Though STEP is highly configurable with regard to the creation and maintenance of contexts, certain implementation standards apply to how they are created and implemented. This topic outlines some considerations to keep in mind when deciding how to configure your system to handle dimension-dependent data.

Context Do's

  • Plan for future change—use IDs that will still make sense when situations change. The language + country will not make sense if you add another dimension later on.
  • Use a generic ID and do not use the ID as the name. Change the name to be readable by users. Unlike most objects in STEP, there is no option to auto-generate Context IDs.

  • Suggest IDs that are future safe. For example, if you only start out with a language and then a country dimension is added at some point in the future, 'EN' will no longer make sense. You could delete the EN context and create a new one (EN US), but that could mean that downstream systems that are receiving feeds may need to make adjustments to accept the new files, or, for print implementations, there may have been created hundreds and hundreds of InDesign pages created that have the context ID stored in the page files.

Context Don'ts

  • Do not create a context that will not be used right away. Create only the combination of dimensions that you need.
  • Do not use an All level in a context. Pick a real language and a real country.
  • Avoid asking users to work in multiple contexts. There is a very high risk that someone will accidentally enter content in the wrong context, and it is very difficult to find these situations and correct them.

Global Context

  • Do not use a global context. Nobody should work in global, which results in unnecessarily inherited values. Refer to the Dimension Dependent Attributes topic here for more information on value inheritance in dimension-dependent attributes.

A global context is where the All Languages + All Countries dimensions would be used. Nobody speaks All and nobody lives in All, so no one should maintain data there.

Problems that could be caused by using a global context include:

  • A user might log in to a global context to create some attributes. They also do some sort of data maintenance in STEP. They may forget to switch contexts before entering language-dependent data in English and, if so, they have stored that information in the 'All' level instead of the 'English' level. That is not where it belongs, and it should be moved.
  • A user may forget that they are in the global context and exports data to send to someone. This file would not contain any of the language- or country-dependent data, so the file is incomplete.

Deleting the Global Context

If a global context already exists on your system—and there is no content whatsoever in it—then delete it.

Important: If a global context already exists on your system—and it contains contentdo not delete it unless you plan to first move the data into a different context. Deleting a global context that contains data will affect ALL data in the context; not just attribute values, but LOV values, metadata on links, references, assets, etc.

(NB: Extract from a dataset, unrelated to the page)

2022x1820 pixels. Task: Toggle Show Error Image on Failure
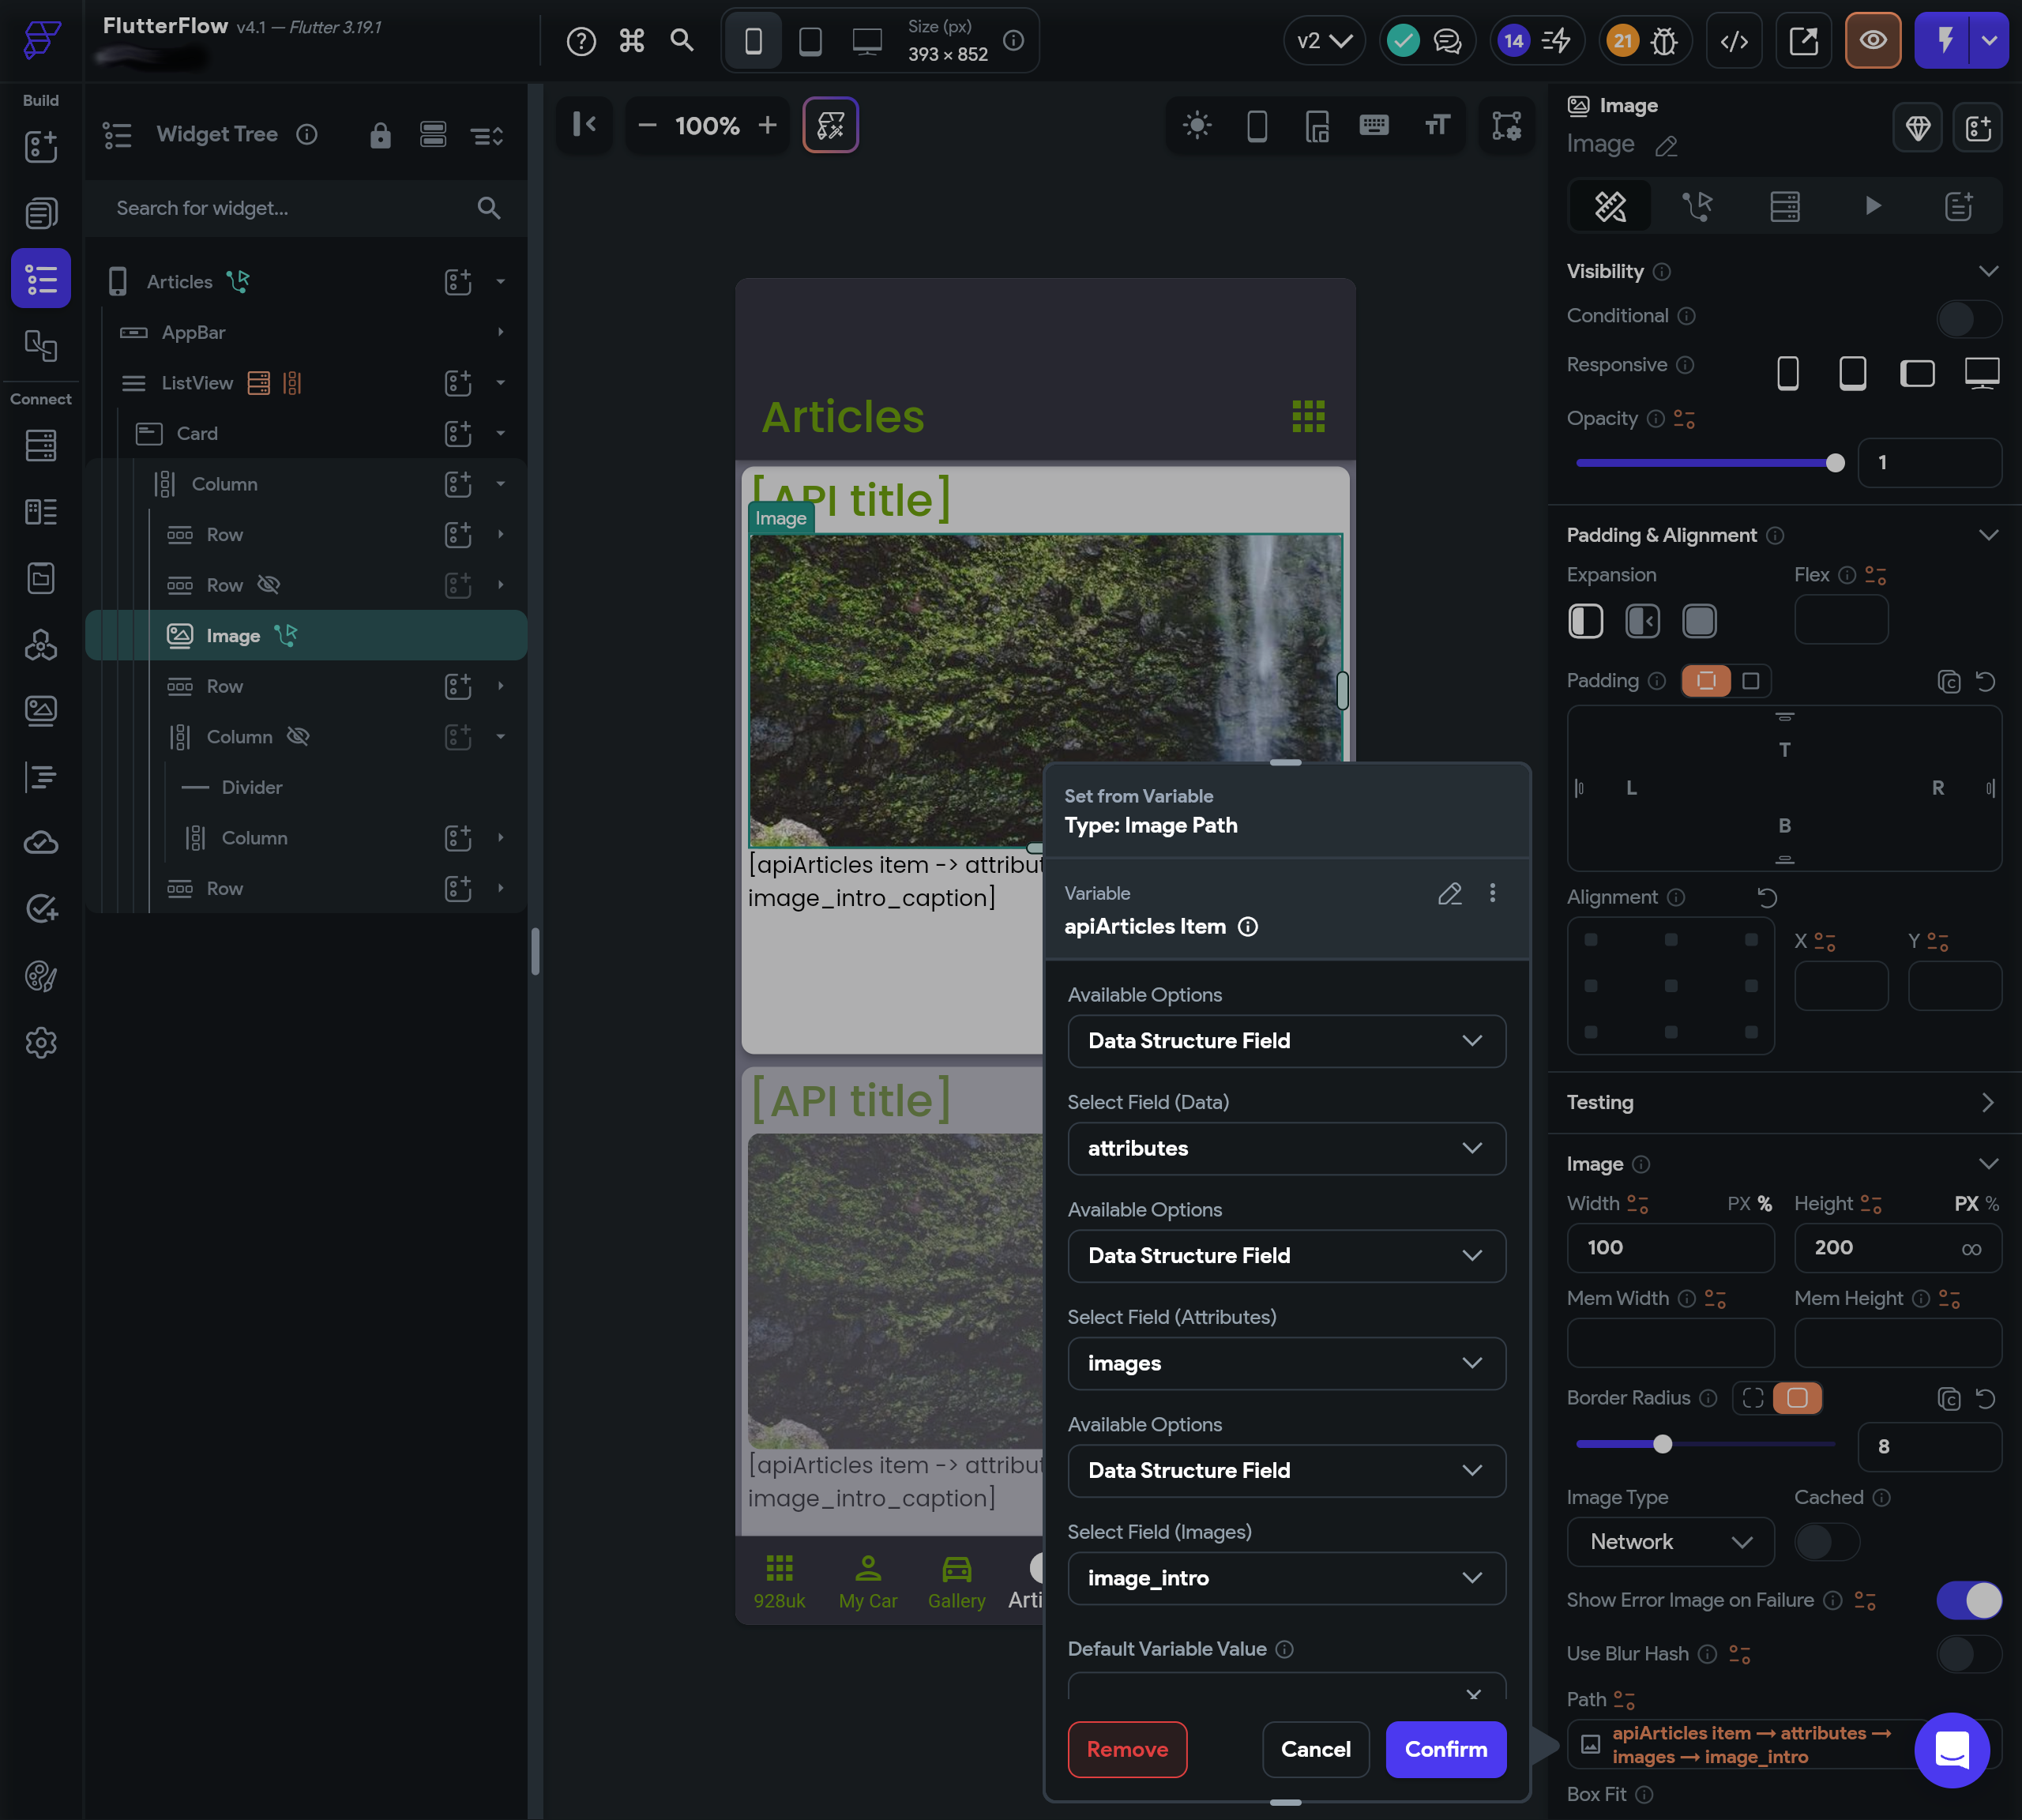pos(1967,1600)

Removing a global context from an existing system requires more than a small amount of analysis and possibly significant cleanup / rework (repushing assets, for example). Additional reasons to not to delete a global context with data include:

  • If the data is inherited from the global context by other contexts, though the data will still exist, it will likely no longer be editable.
  • If the context is assigned to any configurations (integration end points, export, import, etc.), then these configurations will no longer be valid.
  • Assets, if dimension dependent, are also affected, especially in a print initiative where images are pushed to folder structures corresponding to the dimension. This means that functions such as 'Replace Asset Content' would be impossible.